▶ **Text provided**
* BEGIN *
Phase diagram of URu_2–xFe_xSi₂ in high magnetic fields

Significance

The mysterious hidden-order (HO) phase in URu₂Si₂ is intimately related to the large-moment antiferromagnetic (LMAFM) phase that is induced under pressure or upon Fe substitution. In this study, we established the 3D phase diagram of transition temperature (T)–magnetic field (H)–Fe substituent concentration (x), which provides ready access to many of the salient features of the HO and LMAFM phases. We observed reentrance of the hidden-order phase after the LMAFM phase is suppressed by the magnetic field and also established a single relation between the transition temperature and the critical magnetic field for the HO phase, which provides constraints on potential models for the order parameter of the HO phase.

Abstract

Electrical transport measurements were performed on URu_{2 − x}Fe_xSi₂ single-crystal specimens in high magnetic fields up to 45 T (DC fields) and 60 T (pulsed fields). We observed a systematic evolution of the critical fields for both the hidden-order (HO) and large-moment antiferromagnetic (LMAFM) phases and established the 3D phase diagram of T–H–x. In the HO phase, H/H₀ scales with T/T₀ and collapses onto a single curve. However, in the LMAFM phase, this single scaling relation is not satisfied. Within a certain range of x values, the HO phase reenters after the LMAFM phase is suppressed by the magnetic field, similar to the behavior observed for URu₂Si₂ within a certain range of pressures.
* END *
▶ **Recorded data**
* BEGIN *
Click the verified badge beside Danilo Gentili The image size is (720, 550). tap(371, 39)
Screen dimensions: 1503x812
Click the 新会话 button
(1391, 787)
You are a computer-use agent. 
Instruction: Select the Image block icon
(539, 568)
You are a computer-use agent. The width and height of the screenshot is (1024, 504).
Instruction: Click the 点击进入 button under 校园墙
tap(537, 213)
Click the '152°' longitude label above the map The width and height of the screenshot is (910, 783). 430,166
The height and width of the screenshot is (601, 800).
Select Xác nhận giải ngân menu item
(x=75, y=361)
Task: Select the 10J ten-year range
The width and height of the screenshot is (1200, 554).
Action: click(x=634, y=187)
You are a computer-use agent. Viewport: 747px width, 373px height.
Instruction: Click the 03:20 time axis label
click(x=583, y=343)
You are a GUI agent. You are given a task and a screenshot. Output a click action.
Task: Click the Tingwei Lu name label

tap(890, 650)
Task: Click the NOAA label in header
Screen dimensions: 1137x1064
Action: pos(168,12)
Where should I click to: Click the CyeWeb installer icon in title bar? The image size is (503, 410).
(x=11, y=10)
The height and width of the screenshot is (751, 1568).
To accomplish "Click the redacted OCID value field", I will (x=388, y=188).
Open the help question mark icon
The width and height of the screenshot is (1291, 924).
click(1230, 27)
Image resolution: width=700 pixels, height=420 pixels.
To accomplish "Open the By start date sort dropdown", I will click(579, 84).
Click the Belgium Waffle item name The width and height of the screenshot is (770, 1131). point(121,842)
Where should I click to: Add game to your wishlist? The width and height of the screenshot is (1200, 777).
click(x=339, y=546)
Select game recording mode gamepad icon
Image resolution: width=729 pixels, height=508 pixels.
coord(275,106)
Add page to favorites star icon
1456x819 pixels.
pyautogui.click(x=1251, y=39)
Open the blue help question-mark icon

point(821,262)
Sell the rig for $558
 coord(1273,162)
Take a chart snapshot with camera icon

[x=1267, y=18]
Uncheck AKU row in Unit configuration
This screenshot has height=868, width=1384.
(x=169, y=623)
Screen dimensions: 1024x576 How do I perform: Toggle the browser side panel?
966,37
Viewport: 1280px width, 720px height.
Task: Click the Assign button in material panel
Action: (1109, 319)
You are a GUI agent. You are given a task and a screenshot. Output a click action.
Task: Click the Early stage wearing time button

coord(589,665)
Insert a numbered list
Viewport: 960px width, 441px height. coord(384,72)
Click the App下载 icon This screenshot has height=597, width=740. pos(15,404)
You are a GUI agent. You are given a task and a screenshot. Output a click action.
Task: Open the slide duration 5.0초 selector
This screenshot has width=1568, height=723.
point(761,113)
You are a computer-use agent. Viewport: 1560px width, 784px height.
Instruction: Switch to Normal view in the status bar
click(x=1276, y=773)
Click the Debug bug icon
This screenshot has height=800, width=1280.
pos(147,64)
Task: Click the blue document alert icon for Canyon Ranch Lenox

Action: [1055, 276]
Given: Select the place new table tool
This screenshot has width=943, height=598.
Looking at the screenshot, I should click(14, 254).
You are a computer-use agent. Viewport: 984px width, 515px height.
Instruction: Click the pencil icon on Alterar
* END *
▶ **Task description**
Copy the part of the uranium compound phase diagram text starting at "Significance" and ending at "the HO phase.", substituting "enigmatic" for "mysterious".

▶ **Task response**
Significance

The enigmatic hidden-order (HO) phase in URu₂Si₂ is intimately related to the large-moment antiferromagnetic (LMAFM) phase that is induced under pressure or upon Fe substitution. In this study, we established the 3D phase diagram of transition temperature (T)–magnetic field (H)–Fe substituent concentration (x), which provides ready access to many of the salient features of the HO and LMAFM phases. We observed reentrance of the hidden-order phase after the LMAFM phase is suppressed by the magnetic field and also established a single relation between the transition temperature and the critical magnetic field for the HO phase, which provides constraints on potential models for the order parameter of the HO phase.